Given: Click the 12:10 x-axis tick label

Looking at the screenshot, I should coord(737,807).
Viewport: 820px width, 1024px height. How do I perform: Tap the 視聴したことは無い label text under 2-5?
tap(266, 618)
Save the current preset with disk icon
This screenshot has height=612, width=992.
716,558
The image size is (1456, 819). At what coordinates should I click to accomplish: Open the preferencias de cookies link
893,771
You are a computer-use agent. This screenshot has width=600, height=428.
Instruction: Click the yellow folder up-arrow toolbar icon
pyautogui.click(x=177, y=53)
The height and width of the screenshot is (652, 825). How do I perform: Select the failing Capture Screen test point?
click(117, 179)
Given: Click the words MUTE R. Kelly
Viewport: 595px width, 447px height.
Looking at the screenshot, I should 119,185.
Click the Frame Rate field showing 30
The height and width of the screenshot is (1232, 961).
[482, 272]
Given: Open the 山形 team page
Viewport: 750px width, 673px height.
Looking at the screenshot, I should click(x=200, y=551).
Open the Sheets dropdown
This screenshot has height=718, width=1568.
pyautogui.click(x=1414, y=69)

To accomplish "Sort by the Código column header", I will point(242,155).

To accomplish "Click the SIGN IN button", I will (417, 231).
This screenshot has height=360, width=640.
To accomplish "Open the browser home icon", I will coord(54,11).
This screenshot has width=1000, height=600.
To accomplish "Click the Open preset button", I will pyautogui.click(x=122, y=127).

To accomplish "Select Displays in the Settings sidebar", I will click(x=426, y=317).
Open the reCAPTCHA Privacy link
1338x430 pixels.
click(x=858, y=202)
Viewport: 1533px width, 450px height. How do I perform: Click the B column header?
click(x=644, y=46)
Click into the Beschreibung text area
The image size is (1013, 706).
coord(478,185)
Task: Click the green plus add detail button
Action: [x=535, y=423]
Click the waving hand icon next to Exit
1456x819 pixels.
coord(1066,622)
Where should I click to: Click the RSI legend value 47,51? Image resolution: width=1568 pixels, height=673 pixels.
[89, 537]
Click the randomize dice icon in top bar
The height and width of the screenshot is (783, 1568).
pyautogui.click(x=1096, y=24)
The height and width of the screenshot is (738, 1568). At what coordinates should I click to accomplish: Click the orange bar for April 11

-*-*-

### Exercise
Copy every one of the records above word for word, keeping each line as it stands.

### Completed task
Given: Click the 12:10 x-axis tick label

Looking at the screenshot, I should coord(737,807).
Viewport: 820px width, 1024px height. How do I perform: Tap the 視聴したことは無い label text under 2-5?
tap(266, 618)
Save the current preset with disk icon
This screenshot has height=612, width=992.
716,558
The image size is (1456, 819). At what coordinates should I click to accomplish: Open the preferencias de cookies link
893,771
You are a computer-use agent. This screenshot has width=600, height=428.
Instruction: Click the yellow folder up-arrow toolbar icon
pyautogui.click(x=177, y=53)
The height and width of the screenshot is (652, 825). How do I perform: Select the failing Capture Screen test point?
click(117, 179)
Given: Click the words MUTE R. Kelly
Viewport: 595px width, 447px height.
Looking at the screenshot, I should 119,185.
Click the Frame Rate field showing 30
The height and width of the screenshot is (1232, 961).
[482, 272]
Given: Open the 山形 team page
Viewport: 750px width, 673px height.
Looking at the screenshot, I should click(x=200, y=551).
Open the Sheets dropdown
This screenshot has height=718, width=1568.
pyautogui.click(x=1414, y=69)

To accomplish "Sort by the Código column header", I will point(242,155).

To accomplish "Click the SIGN IN button", I will (417, 231).
This screenshot has height=360, width=640.
To accomplish "Open the browser home icon", I will coord(54,11).
This screenshot has width=1000, height=600.
To accomplish "Click the Open preset button", I will pyautogui.click(x=122, y=127).

To accomplish "Select Displays in the Settings sidebar", I will click(x=426, y=317).
Open the reCAPTCHA Privacy link
1338x430 pixels.
click(x=858, y=202)
Viewport: 1533px width, 450px height. How do I perform: Click the B column header?
click(x=644, y=46)
Click into the Beschreibung text area
The image size is (1013, 706).
coord(478,185)
Task: Click the green plus add detail button
Action: [x=535, y=423]
Click the waving hand icon next to Exit
1456x819 pixels.
coord(1066,622)
Where should I click to: Click the RSI legend value 47,51? Image resolution: width=1568 pixels, height=673 pixels.
[89, 537]
Click the randomize dice icon in top bar
The height and width of the screenshot is (783, 1568).
pyautogui.click(x=1096, y=24)
The height and width of the screenshot is (738, 1568). At what coordinates should I click to accomplish: Click the orange bar for April 11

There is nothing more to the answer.